Low maternal viral loads and reduced granulocyte-macrophage colony-stimulating factor levels characterize exposed, uninfected infants who develop protective human immunodeficiency virus type 1-specific responses

Human immunodeficiency virus type 1 (HIV-1)-specific cellular immune responses are elicited in a proportion of infants born to HIV-1-infected mothers and are associated with protection against vertical transmission.

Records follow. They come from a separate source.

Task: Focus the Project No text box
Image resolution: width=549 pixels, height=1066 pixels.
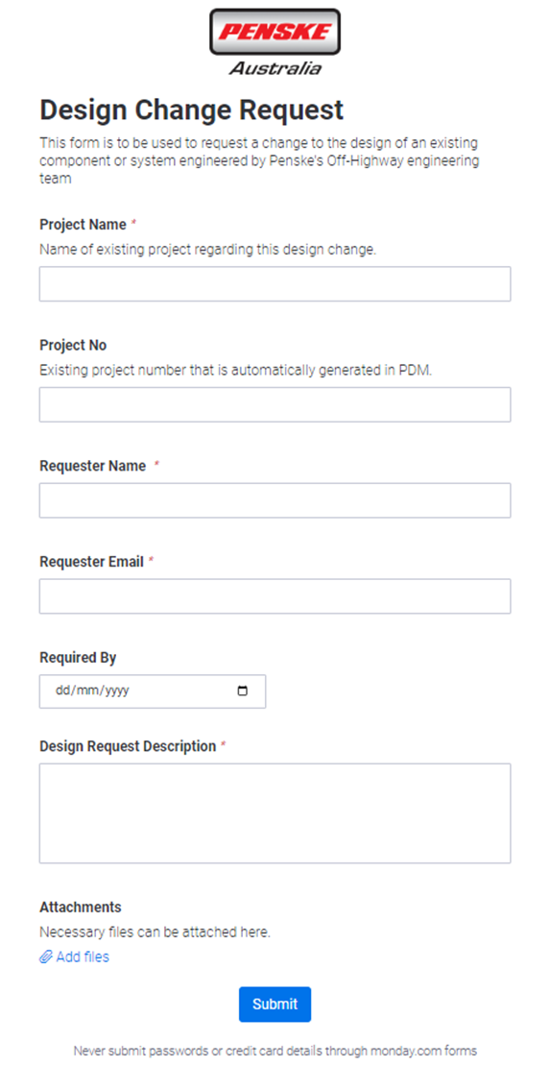Action: [275, 404]
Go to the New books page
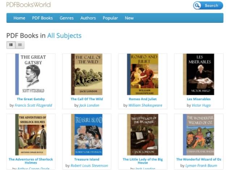 point(129,18)
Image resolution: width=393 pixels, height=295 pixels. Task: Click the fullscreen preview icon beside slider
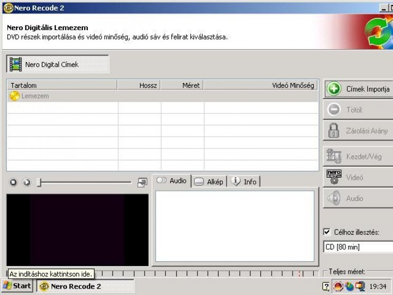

To investigate correlates of these HIV-1-specific responses, we examined levels of the immune activation markers neopterin, beta(2)-microglobulin (beta(2)-m), and soluble l-selectin (sl-selectin); the immunomodulatory and hematopoietic factors interleukin-7 (IL-7), stromal-cell-derived factor 1 alpha (CXCL12), and granulocyte-macrophage colony-stimulating factor (GM-CSF); and the immunoregulatory cytokine IL-10 among a group of newborns born to HIV-1-positive mothers who did not receive any antiretroviral drugs for prevention of perinatal HIV-1 transmission. Cellular immune responses to HIV-1 envelope (Env) peptides were also measured. We aimed to determine whether newborns who elicit HIV-1-specific cellular immune responses (Env(+)) and those who lack these responses (Env(-)) exhibit unique immune features. Our data confirmed that no Env(+) infants acquired HIV-1 infection. Among exposed, uninfected infants, Env(+) infants had reduced immune activation (as measured by beta(2)-m and sl-selectin levels in cord blood plasma) compared to Env(-) infants as well as reduced GM-CSF levels in cord blood plasma. There was also a reduced ability of cord blood mononuclear cells to be induced to produce GM-CSF among Env(+) infants. Maternal viral load was lower in Env(+) infants, suggesting that exposure to low levels of antigen may be responsible for priming the protective responses. These findings suggest that infants who are able to develop apparently protective HIV-1-specific cellular immune responses have immunological features and viral exposure histories that distinguish them from their nonresponder counterparts, providing new insights into the development of HIV-1 protective immunity.